A decade after its launch, the Mombasa Port and Northern Corridor Community Charter has made significant strides in enhancing operational efficiency, a new impact study has shown.
MPNCCC chairperson Agayo Ogambi said while notable progress has been made since the charter’s inception in 2014, there is growing pressure to realign its objectives with the country’s broader economic transformation agenda.
The charter, launched by then-President Uhuru Kenyatta, brought together 25 initial signatories committed to reforming port and trade logistics.
However, that number has more than doubled to 53 signatories, cutting across public agencies, private sector players and regional stakeholders.
During the 10-year review in Mombasa on Thursday, Ogambi said findings from an impact assessment conducted between November 2024 and February 2025 show that 72 per cent of stakeholders consider the charter effective, particularly in strengthening public-private collaboration and improving customs clearance.
“In 2013–2014, the port’s throughput was 22.3 million tonnes. In 2024, it stands at 41 million tonnes. With projections of hitting 47 million tonnes by 2030, we must now think and act differently,” Ogambi, who also serves as CEO of the Shippers Council of Eastern Africa, said.
He added that container traffic at the port has doubled from one million Twenty-foot Equivalent Units (TEUs) in 2014 to 2 million TEUs in 2024.
Cargo dwell time has also improved significantly, falling from 7–10 days a decade ago to just 3.5–4 days today.
Ogambi attributed these improvements largely to the automation and integration of cargo processing systems, particularly through the Kenya National Electronic Single Window System.
As of June last year, 37 Partner Government Agencies were transacting on the platform, driving faster, more coordinated processes.
Despite this progress, Ogambi noted persistent challenges, including high business costs, overstretched infrastructure and capacity gaps along the Northern Corridor, which serves Kenya’s land-linked neighbours.
“About 31 percent of our port throughput goes to the region. Yet we’re still playing catch-up on critical infrastructure like roads and rail,” he said.
“Today, we have up to 2,000 trucks heading to Malaba daily. Our roads, many built decades ago, were not designed for such volumes. There is need for KRC to improve on the numbers of trains that are running between Mombasa and Nairobi so that we can also reduce the demand on the road.”
The charter should evolve beyond measuring port throughput alone, Ogambi said, urging stakeholders to embrace a more holistic approach that includes job creation, GDP contribution and trade competitiveness.
“We want a port that measures its impact on employment and exports, not just cargo volumes.
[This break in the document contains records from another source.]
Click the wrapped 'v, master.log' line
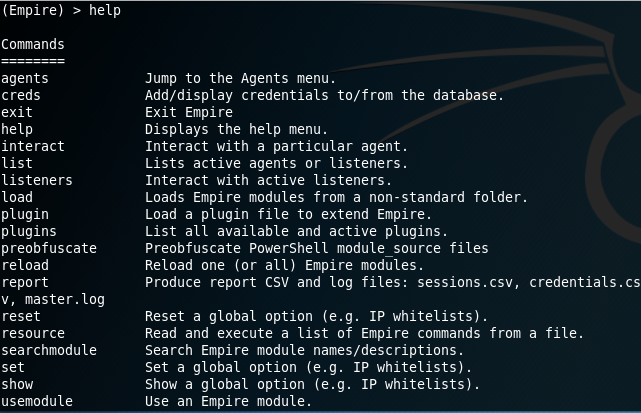Image resolution: width=641 pixels, height=413 pixels. [53, 300]
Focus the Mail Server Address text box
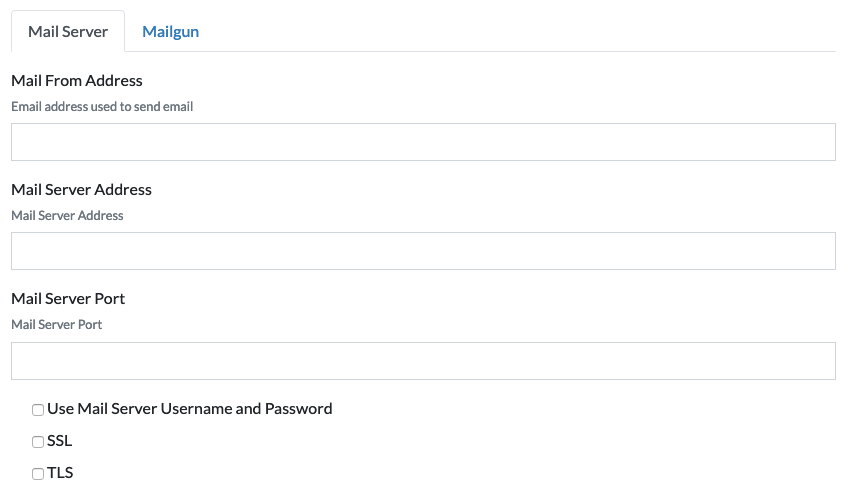Viewport: 862px width, 494px height. (x=423, y=251)
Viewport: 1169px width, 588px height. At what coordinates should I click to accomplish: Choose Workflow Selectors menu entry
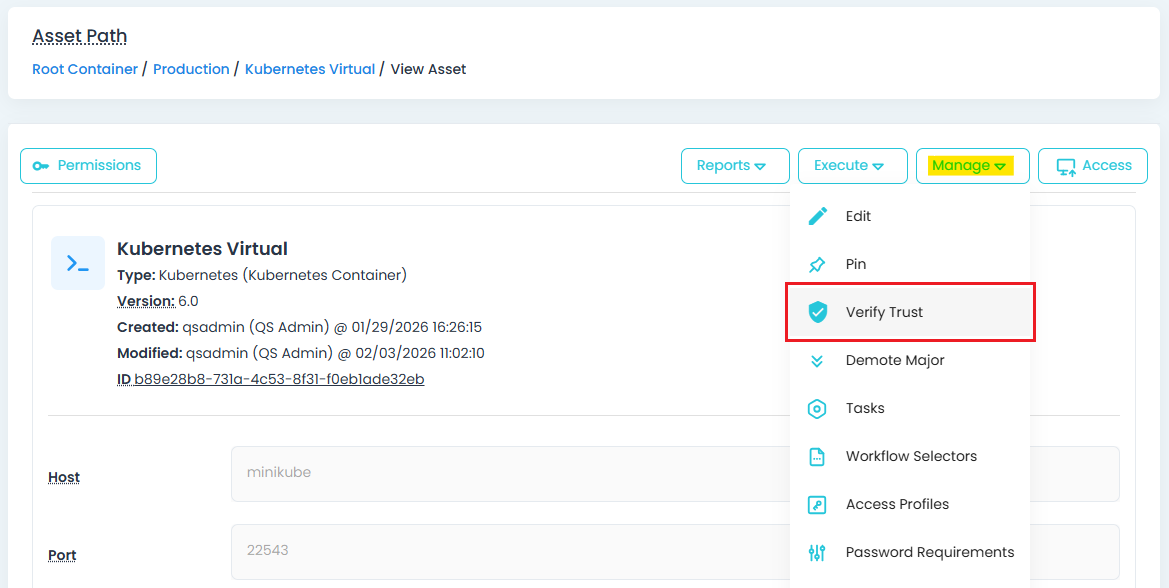point(911,456)
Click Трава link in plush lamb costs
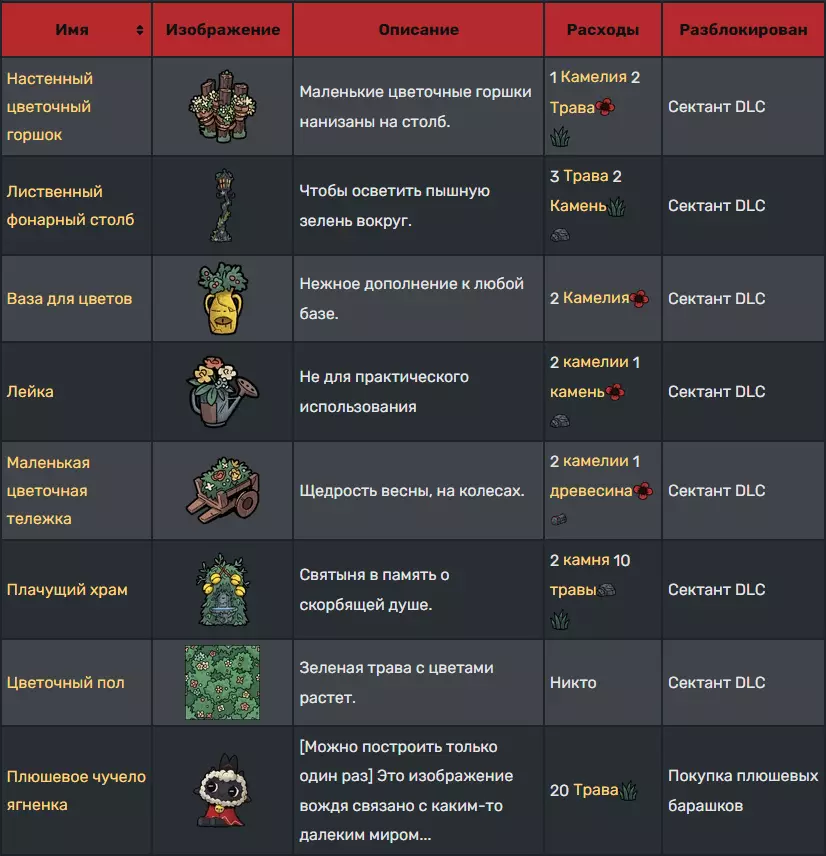The width and height of the screenshot is (826, 856). point(596,790)
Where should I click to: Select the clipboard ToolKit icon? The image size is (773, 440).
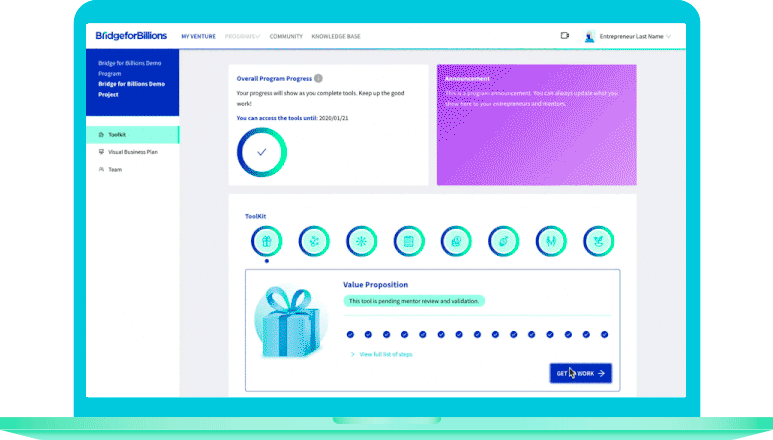408,241
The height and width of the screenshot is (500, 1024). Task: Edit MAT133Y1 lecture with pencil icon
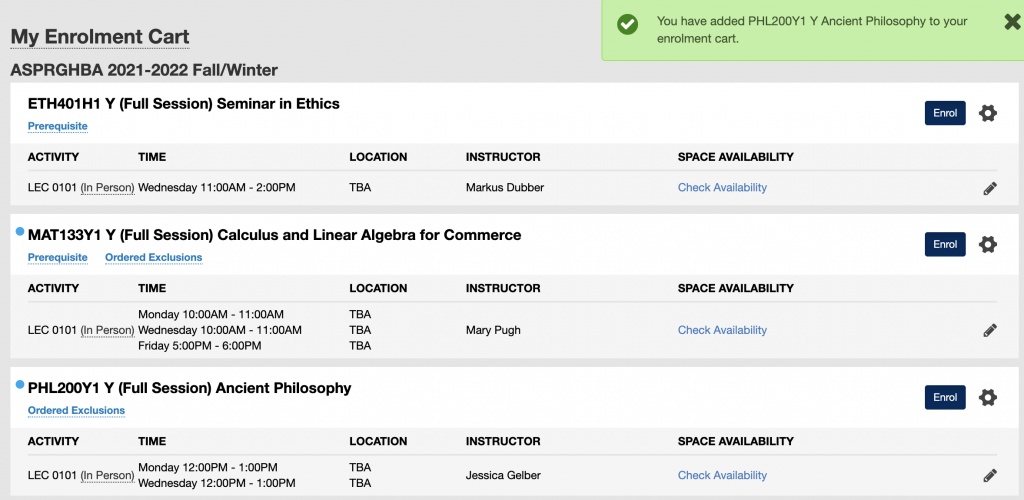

Ports must function as economic engines, not just entry and exit points,” he said.
In this light, the next phase of the charter will prioritise exports, streamline capital clearance and support economic transformation, especially through stronger alignment with trade pacts such as the African Continental Free Trade Area, the UK-Kenya Economic Partnership Agreement and the Tripartite Free Trade Area.
“We must ask ourselves; are we working for foreign manufacturers importing into Kenya, or are we enabling our own industries to export?” Ogambi posed.
He urged the government to strike a better balance between revenue generation and trade facilitation, cautioning that overregulation could erode recent efficiency gains if not well-resourced.
With other African countries such as Zanzibar, Senegal and Nigeria now adopting similar Port charter frameworks, Ogambi said Kenya must lead by example, not fall behind.
“Kenya’s Port charter is being emulated across the continent. But if others implement our ideas better than we do, we’ll be left behind. We must modernise, streamline logistics and ensure all 53 signatories continue to deliver real value,” he warned.